BACKGROUND: To explore Arsenic trioxide (As(2)O(3)) and its regulated miR-885-5p/CDC73 signaling pathway involved in the development of gastric cancer. METHODS: Fifty-two healthy patients and patients with gastric cancer were enrolled 2019–2020 in He Xian Memorial Hospital, Guangzhou, China. The patients with gastric cancer were divided into control group and As(2)O(3) administration group. After 2 courses of treatment, their peripheral blood was collected to analyze the therapeutic effect. miR-885-5p expression in peripheral blood was analyzed by qRT-PCR. As(2)O(3) was added into MGC-803 gastric cancer cell line at 0, 10, 20, 40 and 80 μmol/L. The proliferation rate and 48h IC50 value of gastric cancer cells were investigated by CCK-8, and the effect of As2O3 on miR-885-5p expression in the cells was analyzed. RESULTS: After 4 weeks of treatment, the objective efficiency of control group and As(2)O(3) administration group was 17.3% and 13.4%, respectively, without significant statistical difference.
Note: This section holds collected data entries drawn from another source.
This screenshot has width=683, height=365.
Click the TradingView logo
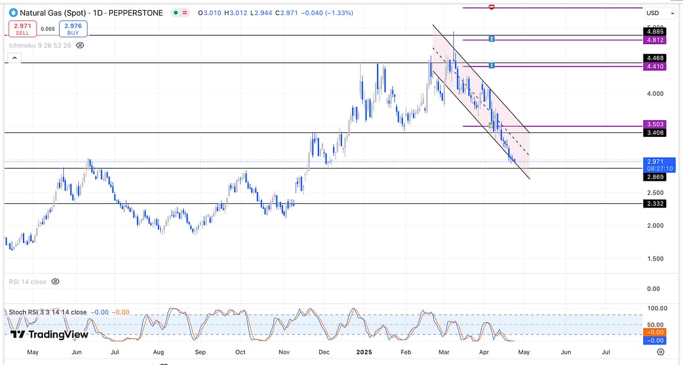pos(50,335)
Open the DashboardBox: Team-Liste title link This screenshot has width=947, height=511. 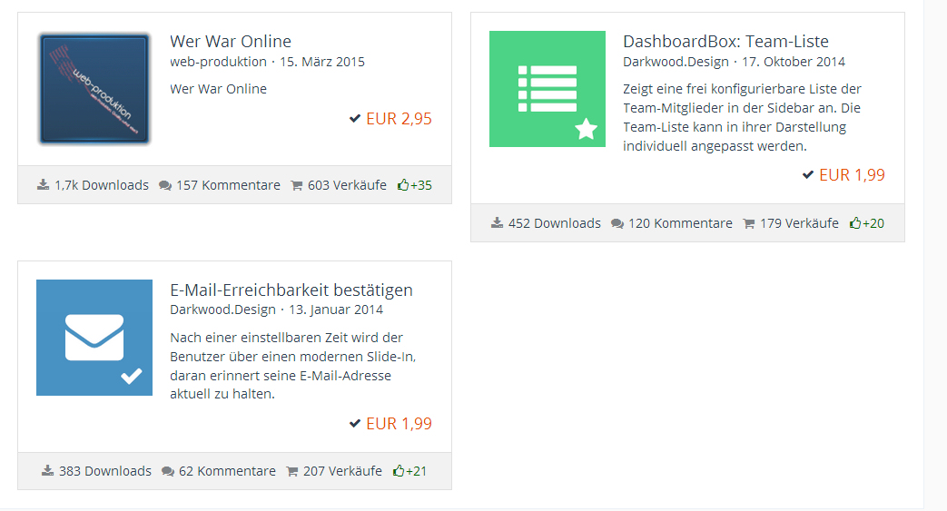[725, 42]
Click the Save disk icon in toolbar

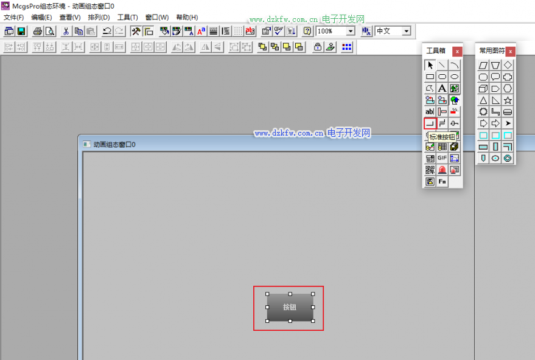pos(21,31)
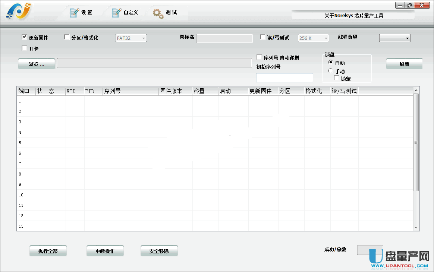This screenshot has height=272, width=434.
Task: Click the 浏览 browse button
Action: (36, 63)
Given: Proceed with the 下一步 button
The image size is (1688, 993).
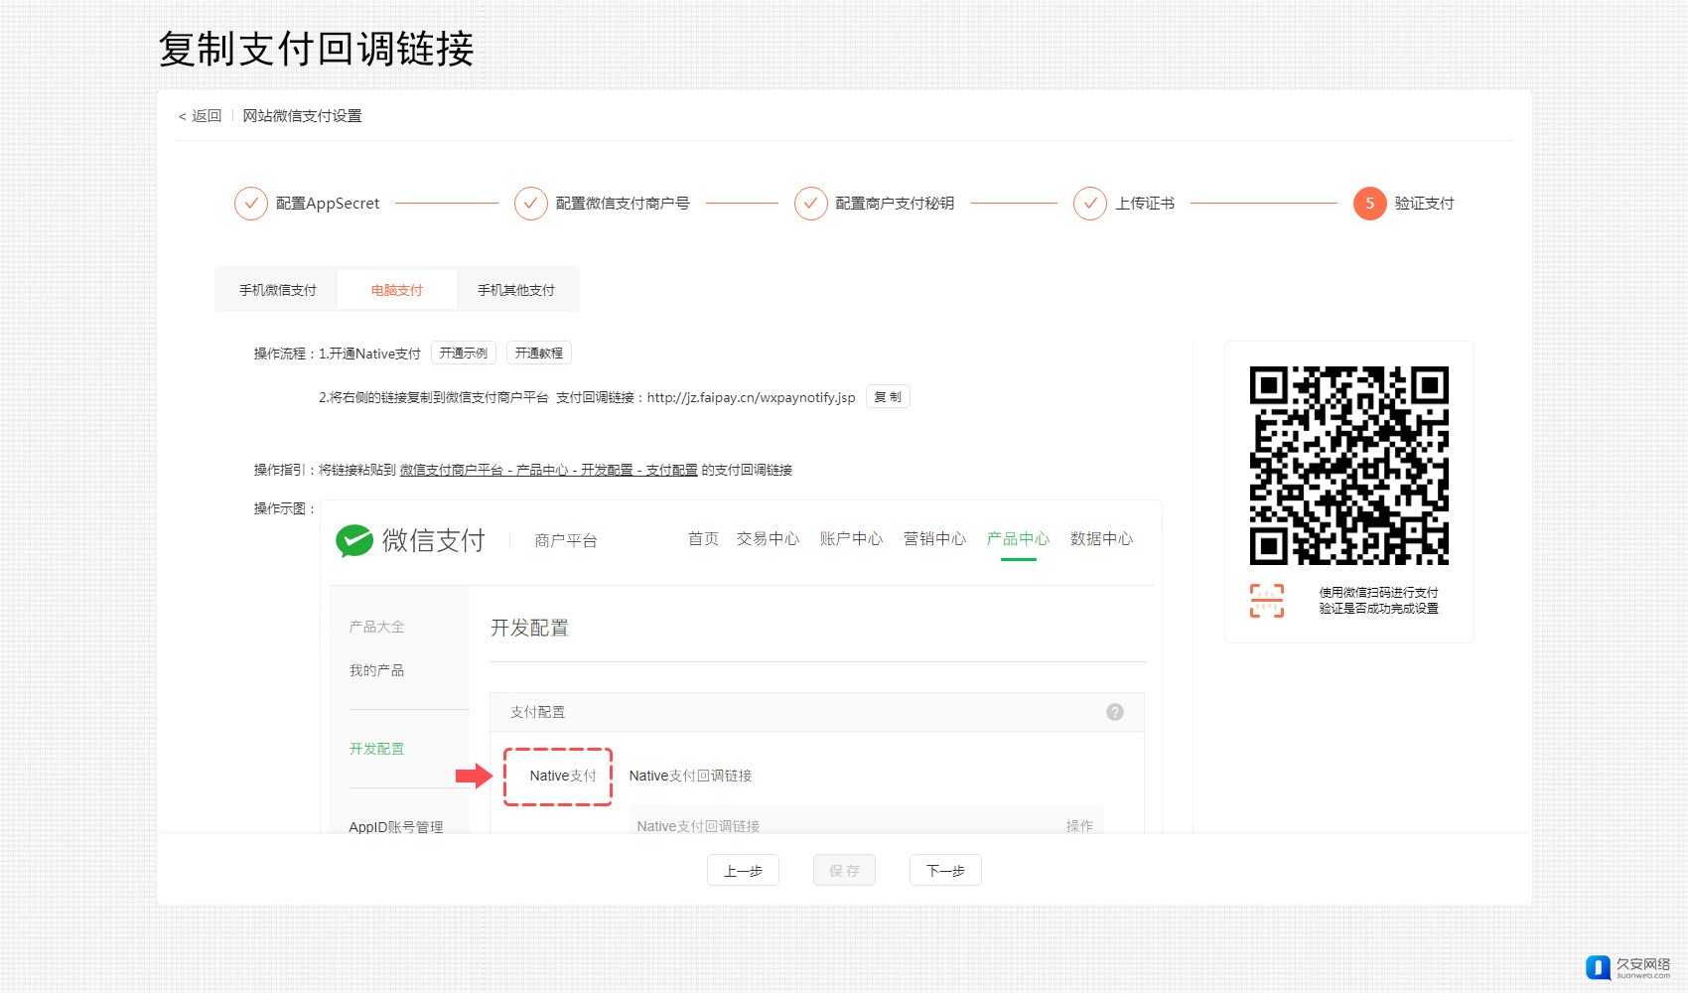Looking at the screenshot, I should [x=945, y=871].
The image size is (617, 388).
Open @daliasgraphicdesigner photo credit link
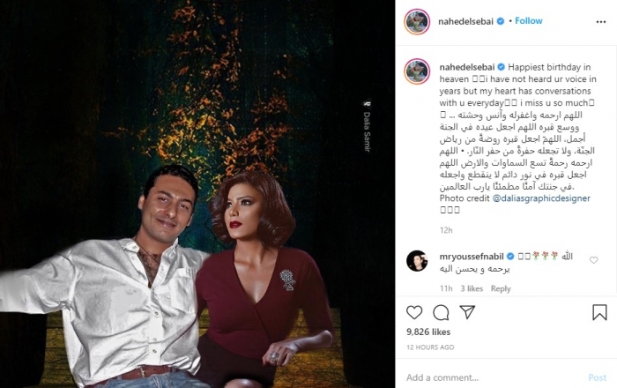[541, 198]
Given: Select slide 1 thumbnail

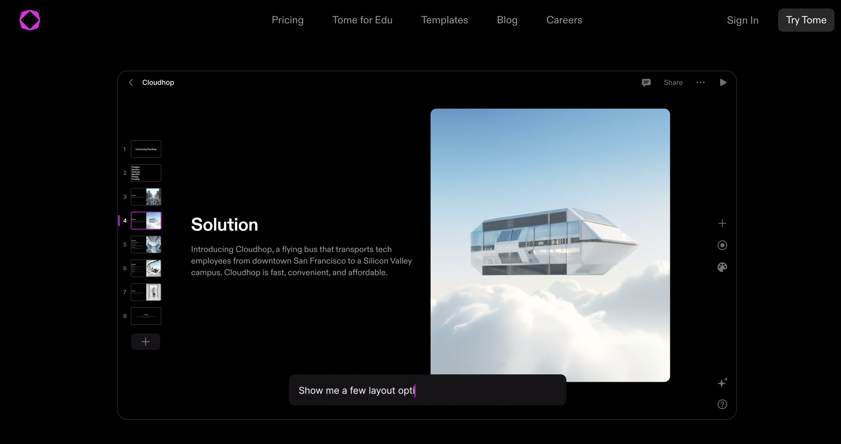Looking at the screenshot, I should tap(146, 149).
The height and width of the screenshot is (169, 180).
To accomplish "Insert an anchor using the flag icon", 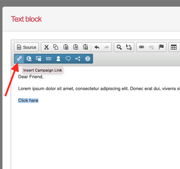I will pos(161,47).
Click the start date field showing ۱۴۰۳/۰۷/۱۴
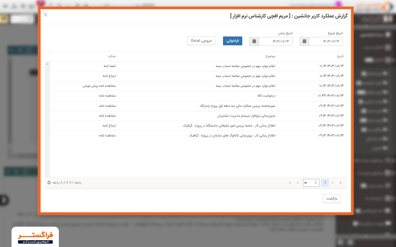Viewport: 396px width, 247px height. coord(326,41)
The overall benefit rate of As(2)O(3) administration group was significantly higher than that of the normal treatment group (P=0.049). qRT-PCR experiment results found that miR-885-5p significantly highly expressed in peripheral blood in the As(2)O(3) administration group, while miR-885-5p in gastric cancer was lower compared with normal people. Adding As(2)O(3) to the gastric cancer cells could significantly inhibit miR-885-5p expression, while miR-885-5p in gastric cancer cells affected cell expression by targeted regulation, affecting cell proliferation. CONCLUSION: As(2)O(3) may be used as a drug treatment program for gastric cancer, and mainly regulates the proliferation of gastric cancer cells by affecting the miR-885-5p/CDC73 target axis to participate in the development of gastric cancer.